Top of Text under study

What is it?
Now I don’t propose to definitively say once and for all what law is or isn’t in my book. Clever, or at least more determined, people have gone over this before me and I will be using some of their work for sure.
But I will consider what people think the law means, both in the law school and in the wider communities with whom they engage. I think it’s very important, if somewhat matter, when thinking about the public understanding of law to think about well what do they understand that law to be?
Before the law school can develop interventions or collaborations to develop accurate understanding of what the law is, or more critical reflections of what the law could be, it needs to address what they and the public think the law is.
If when talking about the law what you really mean is legal services, you’re likely to head towards interventions which assist people in understanding and working with those services. Law clinics would be a very good example here. People are thinking about the law as services which they might receive from legal professionals, and a legal system in which they require advice and potentially representation. The law is something which they must deal with in a particular moment and particular context. This is the just in time aspect of helping people work with and understand the law.
In talking about the law you might be thinking about legal services quite narrowly. You might be thinking about how legal services are delivered, about the regulation and structure of legal services and legal professionals. And this might point towards a more just in case kind of intervention common public legal education helping people understand how legal advice is structured, how legal professionals are trained and regulated and so on.

Bottom of Text under study

> Tasks to complete:
1. In the passage on what the law is, what does the author give as a very good example of an intervention that helps people understand and work with legal services?
2. Reproduce the passage on what the law is, everything from "What is it?" down to "the law is.".

Top of Record extracts

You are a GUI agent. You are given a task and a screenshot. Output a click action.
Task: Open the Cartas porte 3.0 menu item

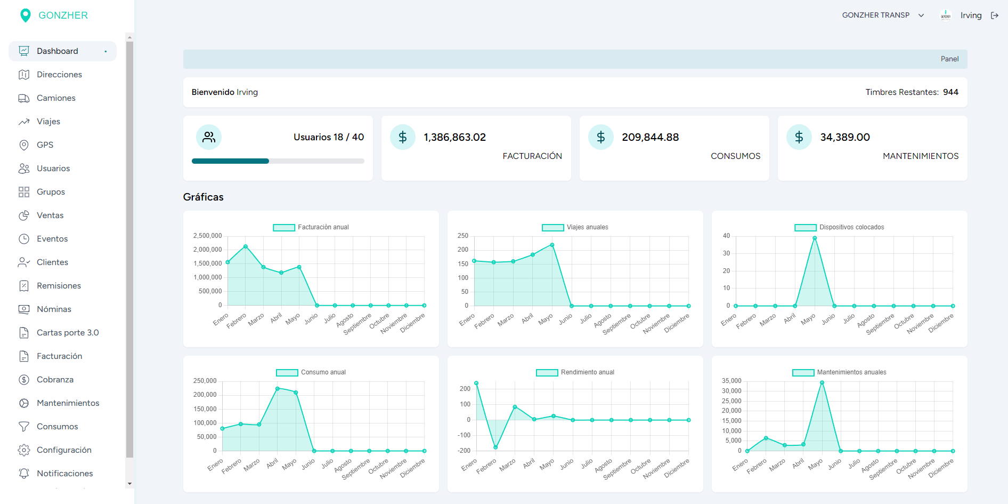68,333
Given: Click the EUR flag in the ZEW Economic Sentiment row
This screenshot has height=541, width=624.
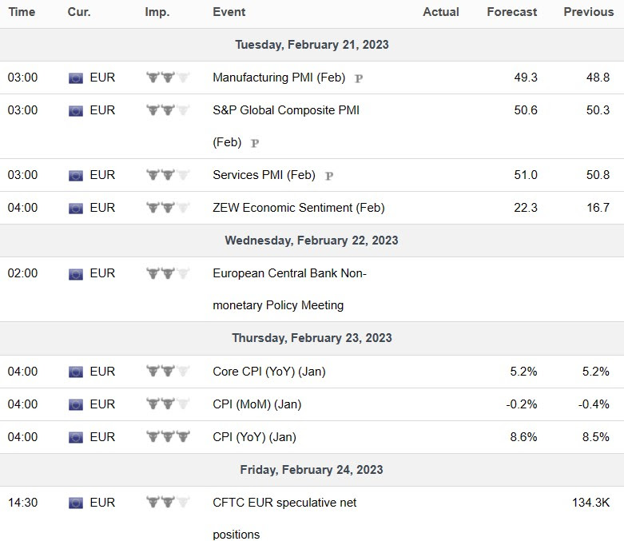Looking at the screenshot, I should point(76,208).

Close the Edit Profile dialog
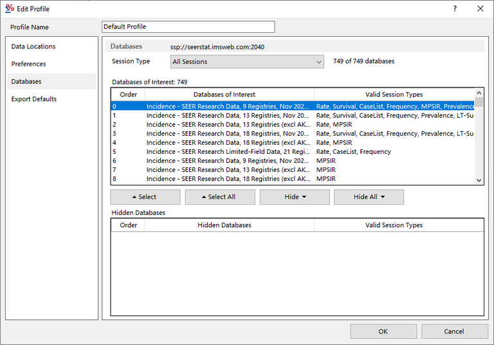pyautogui.click(x=480, y=9)
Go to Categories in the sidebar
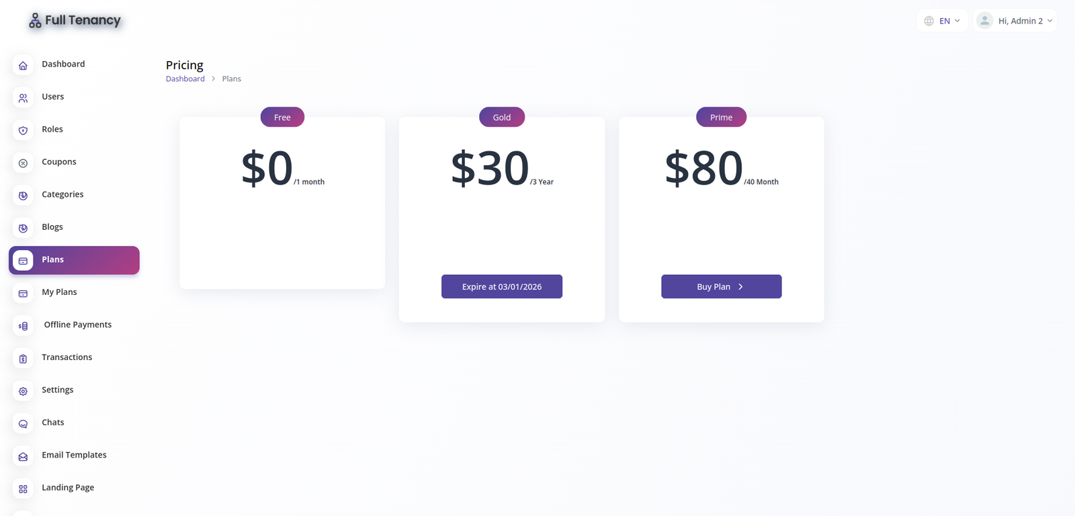 (62, 194)
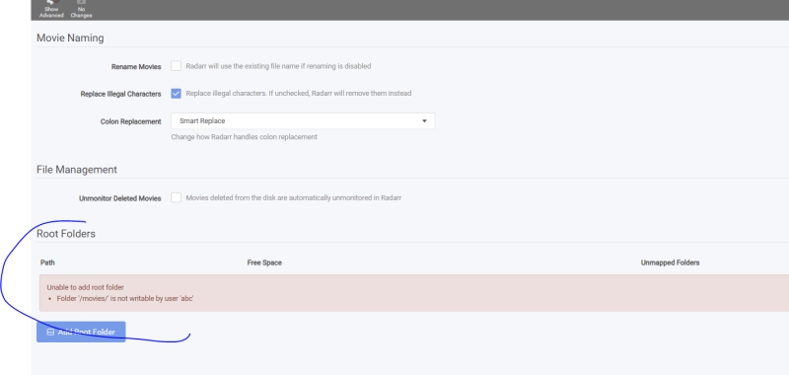The image size is (789, 375).
Task: Select the Free Space column header
Action: (x=264, y=263)
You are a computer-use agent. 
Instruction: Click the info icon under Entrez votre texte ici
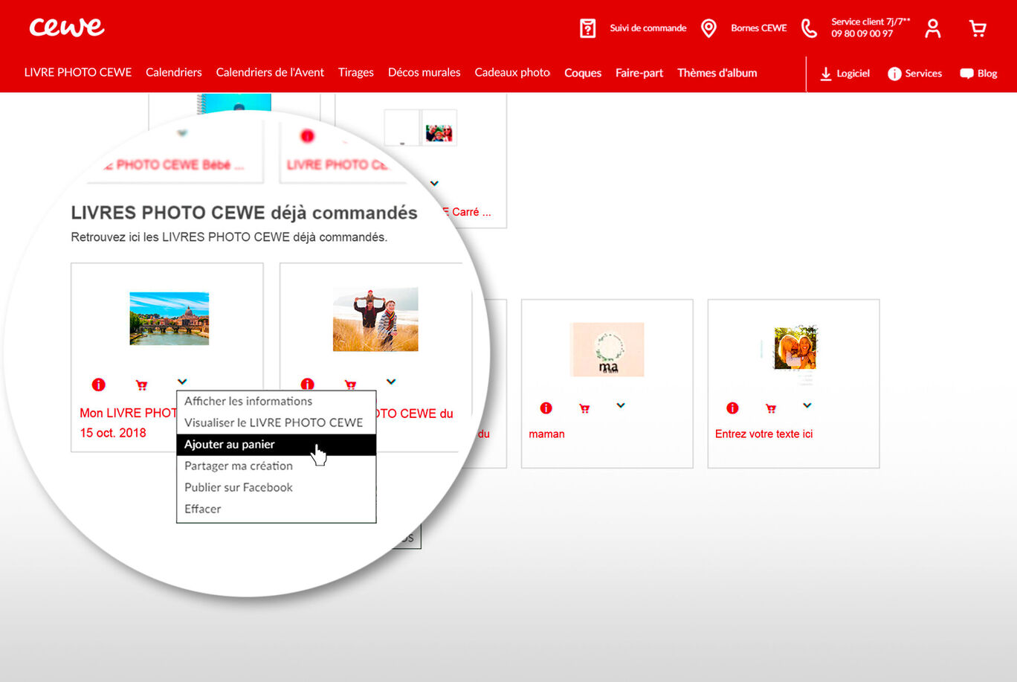click(x=732, y=408)

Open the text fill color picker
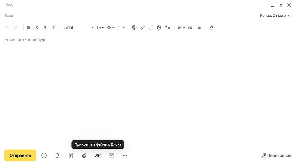coord(111,28)
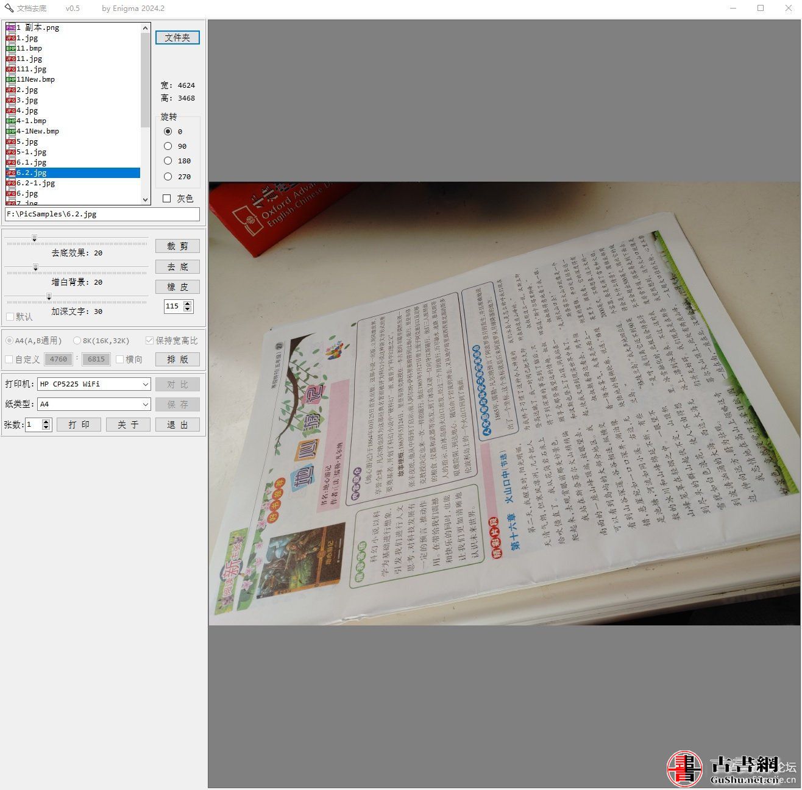
Task: Click the app icon in title bar
Action: (9, 9)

Bottom of Record extracts

> Task-by-task results:
1. Law clinics.

2.
What is it?
Now I don’t propose to definitively say once and for all what law is or isn’t in my book. Clever, or at least more determined, people have gone over this before me and I will be using some of their work for sure.
But I will consider what people think the law means, both in the law school and in the wider communities with whom they engage. I think it’s very important, if somewhat matter, when thinking about the public understanding of law to think about well what do they understand that law to be?
Before the law school can develop interventions or collaborations to develop accurate understanding of what the law is, or more critical reflections of what the law could be, it needs to address what they and the public think the law is.